What was the project's primary inquiry question?

  1. Does faculty-librarian collaboration benefit student disciplinary research and writing practices?

    Subject librarians collaborated with Writing Across the Curriculum (WAC), and more specifically, Writing in the Discipline (WID) faculty, teaching upper-level classes to students in their majors. In these courses, where research is required, I sought to examine whether such collaboration benefits students' disciplinary research and writing practices. Students were surveyed at the beginning of the term (pre-library meetings) and at the end of the term (post library instruction). Participating faculty and librarians were also surveyed at the end of each term. My main objective was to encourage more collaboration between faculty and librarians where disciplinary research could impact disciplinary writing skills in an academic major.

Executive Summary (150 words open)

  • How does the project align with your institution’s priorities and needs?
  • Why did you choose the outcome and library factor as areas to examine?
  • Why was the team composition appropriate?

  1. This project sought to involve more subject librarians in instruction while making further inroads for collaboration between librarians and teaching faculty across the board. As Writing Across the Curriculum (WAC) gains momentum here, a partnership between librarians and WAC faculty made sense, especially in courses where research informs writing. Working with Writing in the Discipline (WID) courses presented a good opportunity. As the University moves forward with its Educating for the Future initiatives, such an approach complements institutional priorities that call for “engaging students’ intellectual curiosity, developing critical thinking skills, and encouraging multidisciplinary teaching, curriculum and research.” As there is no formal IL program at the University, librarians rely on developing relationships with individual faculty members in the departments with which they liaise and therefore, depend on that to reach students. Partnering with the WAC program enabled us to explore other opportunities while striving to strengthen our position on campus.

  • What are the significant contributions of your project?
  • What was learned about assessing the library’s impact on student learning and success?
  • What was learned about creating or contributing to a culture of assessment on campus?
  • What, if any, are the significant findings of your project?

  1. It might be early to account for all contributions at this stage as we could learn more later. However, the focus on formal assessment and therefore, a level of accountability that comes with it is considerable. Both librarians and faculty commented on the importance of early planning and ongoing communication. In essence, this validates the need for collaboration and supports the notion that research is a process – not a one-time, detached activity. Instead, a good collaboration results in benefits for everyone involved. Students, too, benefited from the collaboration and learned about the role librarians play in their education. Librarians involvement in the courses showed that it positively impacted the quality of work they produced. Our data supports the development of future collaboration models and further assessment. It also reflects on our efforts to be included in campus discussions concerning student learning and success and how we could contribute to them.

Data segment:
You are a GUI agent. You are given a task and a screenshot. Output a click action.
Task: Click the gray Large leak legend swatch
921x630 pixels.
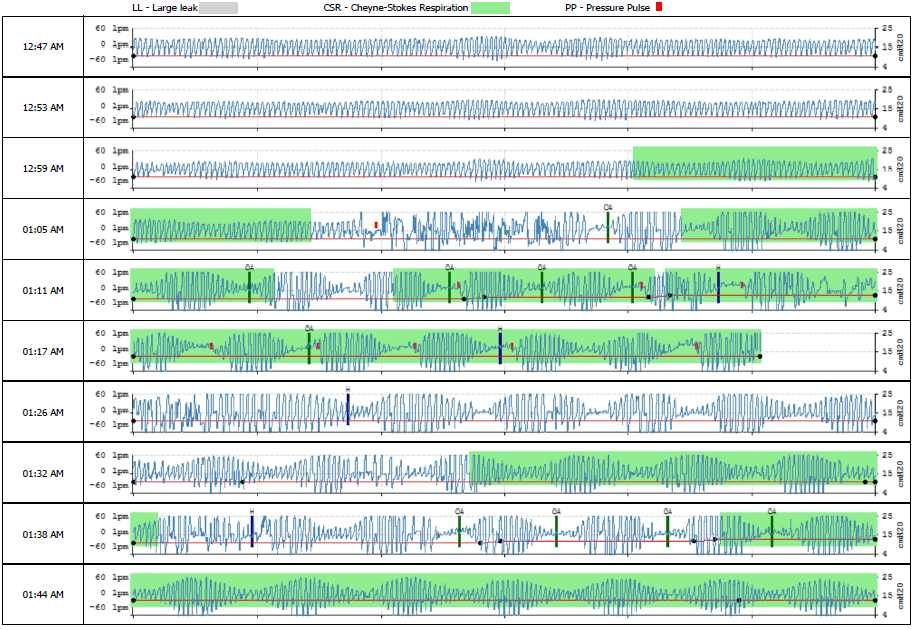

What is asked:
A. In the faculty-librarian collaboration report, list the bulleted questions that come right after the paragraph ending "strengthen our position on campus."
B. Extend the faculty-librarian collaboration report, starting after its final sentence.
The listing is separate material, unrelated to the faculty-librarian collaboration report.

Task-by-task outputs:
A.
- What are the significant contributions of your project?
- What was learned about assessing the library’s impact on student learning and success?
- What was learned about creating or contributing to a culture of assessment on campus?
- What, if any, are the significant findings of your project?

B.
  • What will you change as a result of what you learned (– e.g., institutional activities, library functions or practices, personal/professional practice, other)?
  • How does this project contribute to current, past, or future assessment activities on your campus?

  1. Assessment demands action. We need to incorporate assessment more methodically into our (library) instruction in order to obtain the recognition we seek. As we work to formalize library instruction, assessment should become an integral part of it if we want to be involved in curriculum planning. We all stand to learn and gain from it. Our assessment practices and findings would contribute to an assessment culture that already exists on an institutional level. I believe that any library assessment could better position us on campus and help substantiate the work we do. It should enable us to actively participate in campus discussions on student learning and success while arming us with important data to share. I am hoping that incorporating assessment would help us gain validation and much needed recognition of our professional role as well as better demonstrate the contributions we make in support of the University mission.

Please list any articles published, presentations given, URL of project website, and team leader contact details.

  1. N/A

Subject librarians collaborated with Writing Across the Curriculum (WAC), and more specifically, Writing in the Discipline (WID) faculty, teaching upper-level classes. Research is required in these courses. Students were surveyed at the beginning of the term (pre-library meetings) and at the end (post library instruction). Participating faculty and librarians were also surveyed. My intent was to examine whether such collaboration benefits students disciplinary research and writing skills in their academic majors.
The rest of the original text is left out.